Factors influencing indoor air pollution in buildings using PCA-LMBP neural network: A case study of a university campus

Abstract

This study investigated indoor air quality (IAQ) and its association with building characteristics and environmental factors in eleven different campus buildings in Gainesville, Florida. Integrated indoor and outdoor sensor systems are built and installed to measure the levels of airborne particulate matter (PM2.5 and PM10), nitrogen dioxide (NO2), ozone (O3), relative humidity (RH), and temperature continuously in 10 min intervals for two weeks for each case building. Twenty building-related characteristics were collected through a walkthrough-based survey, HVAC historical data, and construction drawings.
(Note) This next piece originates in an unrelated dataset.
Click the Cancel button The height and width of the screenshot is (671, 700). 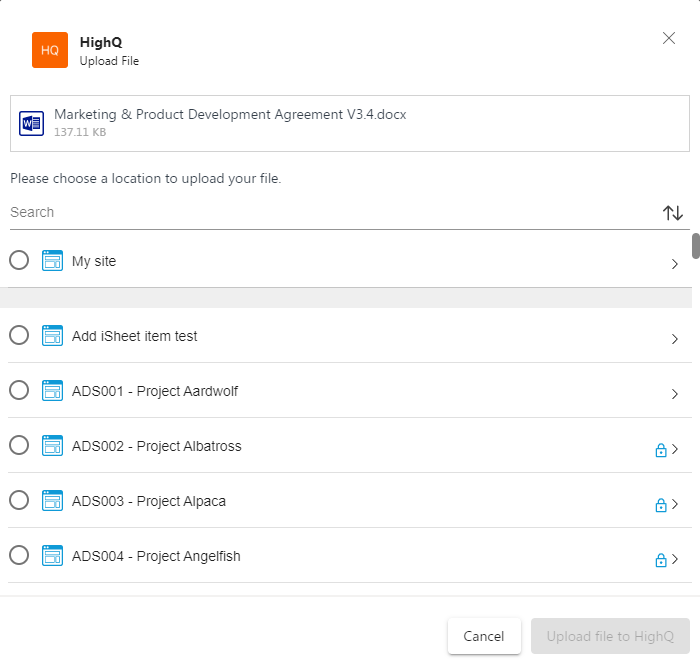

Through these data, a PCA-assisted Levenberg-Marquardt Backpropagation (LMBP) neural network model was developed for rapidly and accurately analyzing and predicting the interaction between IAQ and its affecting factors. Factors with significant contributions to indoor exposure were may mostly be determined by outdoor sources. This is evidenced by the strong associations that were found between indoor PM(2.5-10) and O3 values and their corresponding outdoor values and factors, including distance from the major traffic (DFMT), cracks occurring, outdoor temperature, and humidity. Indoor NO2 concentrations were affected by DFMT, indoor O3, indoor RH, number of air grilles, room volume, and window-to-wall ratio. Also, the comparison shows that the PCA-LMBP model outperforms the traditional BP-ANN and multi-linear regression methods. The average values of 1.34, 2.53, and 4.86 were obtained for the root-mean-square error (RMSE) of PCA-LMBP, BP-ANN, and MLR models, respectively. These results can be accordingly referred for the follow-up studies that analyze IAQ in similar building and environmental conditions.